Aim of the task: Render the records as a Markdown table with columns titled Row and Line, starting at the line containing "Expand the narrow rightmost header dropdown" and continuing through the end of the records, skipping blank lines. Leave the pictures out.

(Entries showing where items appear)
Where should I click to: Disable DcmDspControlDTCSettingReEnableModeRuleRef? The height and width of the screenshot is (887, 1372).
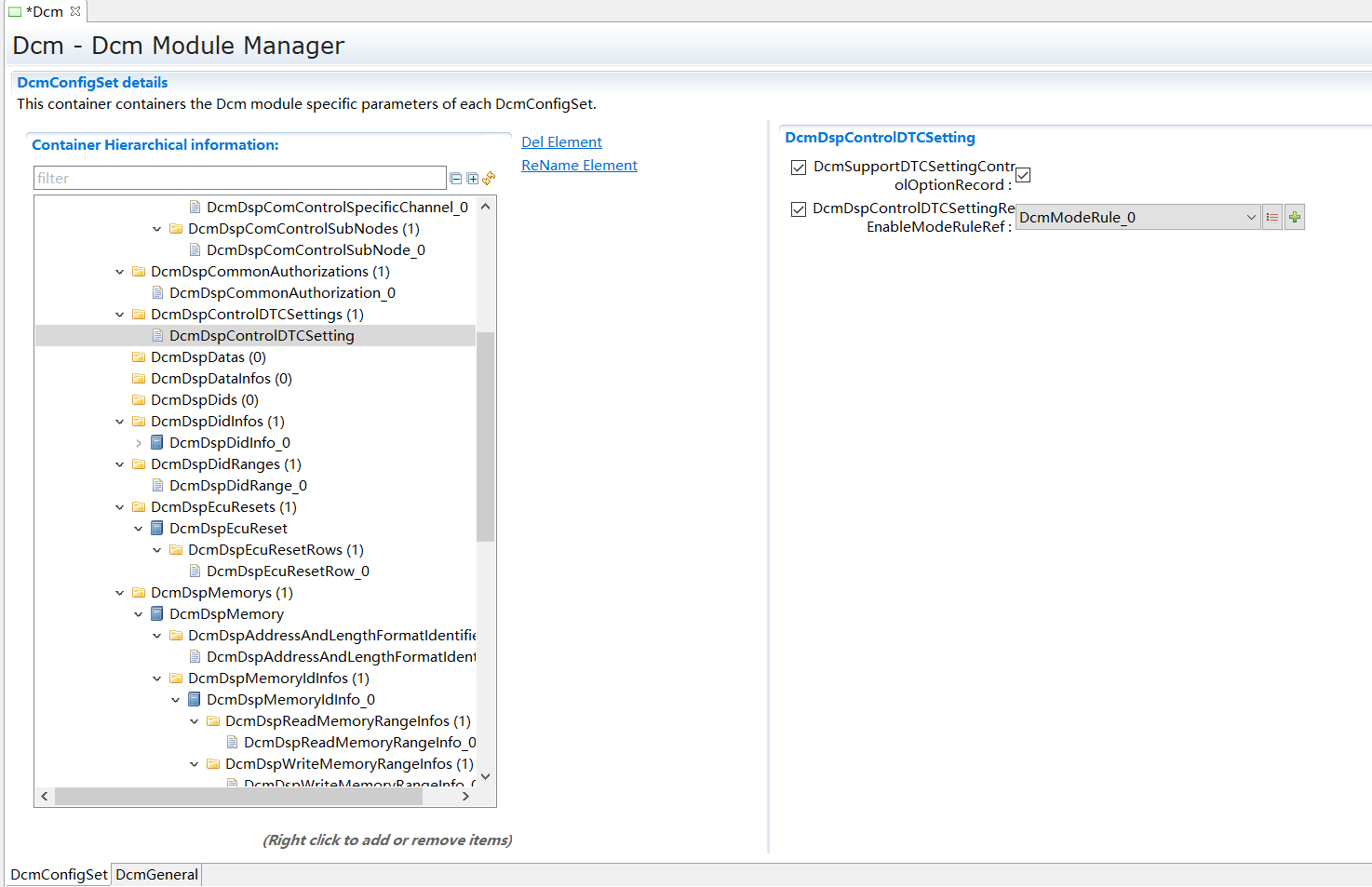coord(799,208)
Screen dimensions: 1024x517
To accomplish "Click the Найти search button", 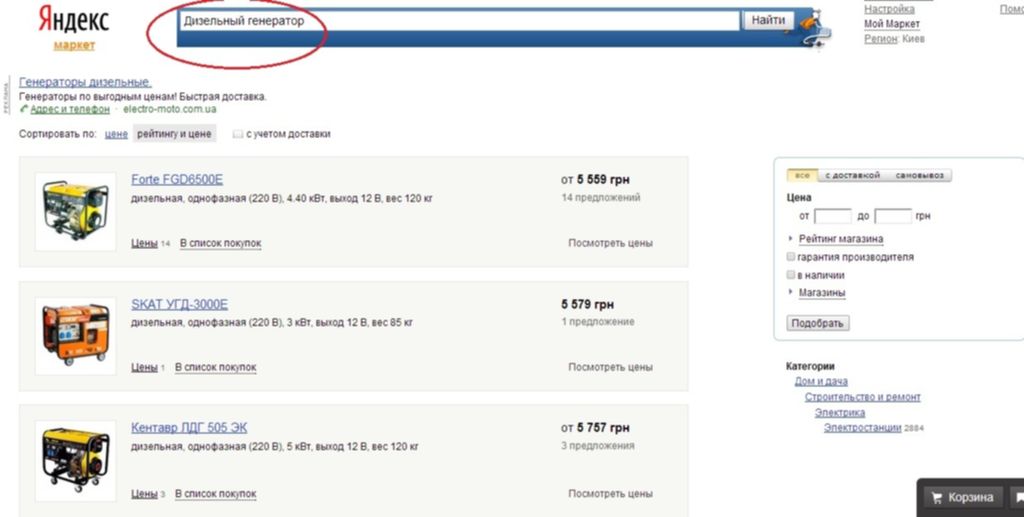I will click(768, 20).
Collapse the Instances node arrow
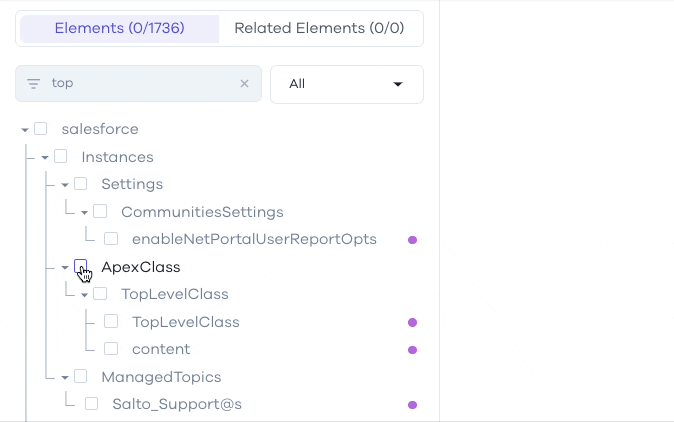Viewport: 674px width, 422px height. (x=45, y=157)
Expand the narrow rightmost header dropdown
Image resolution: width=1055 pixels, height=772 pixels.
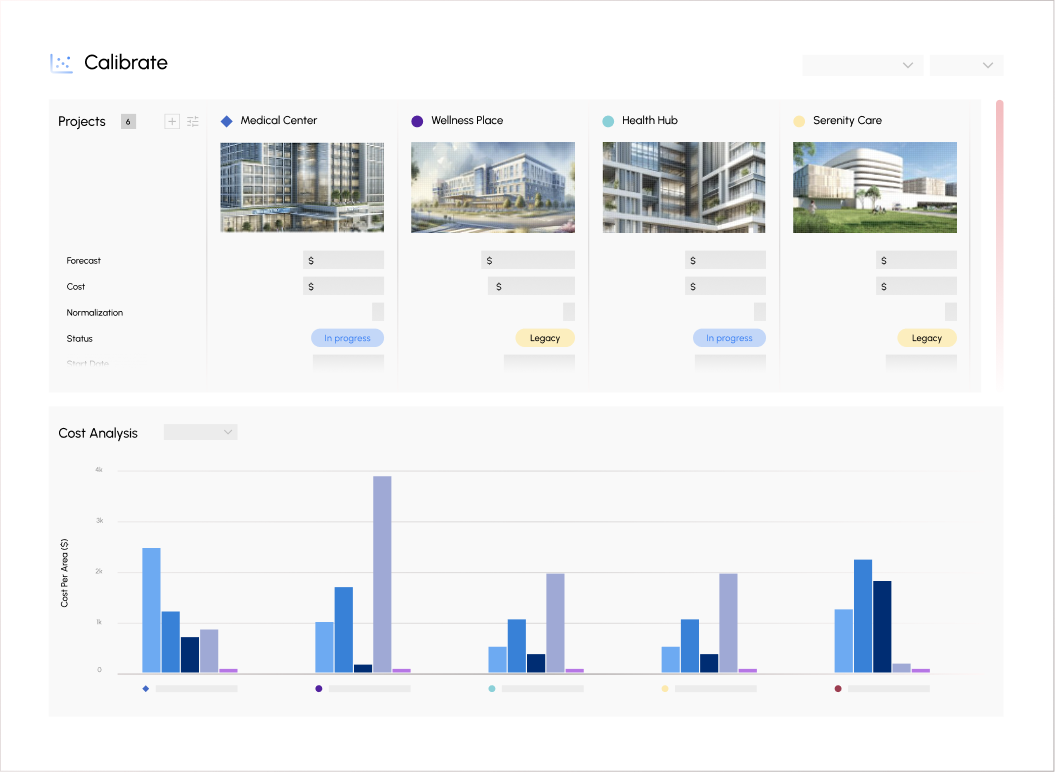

Final answer:
| Row | Line |
|---|---|
| 1 | Expand the narrow rightmost header dropdown |
| 2 | Image resolution: width=1055 pixels, height=772 pixels. |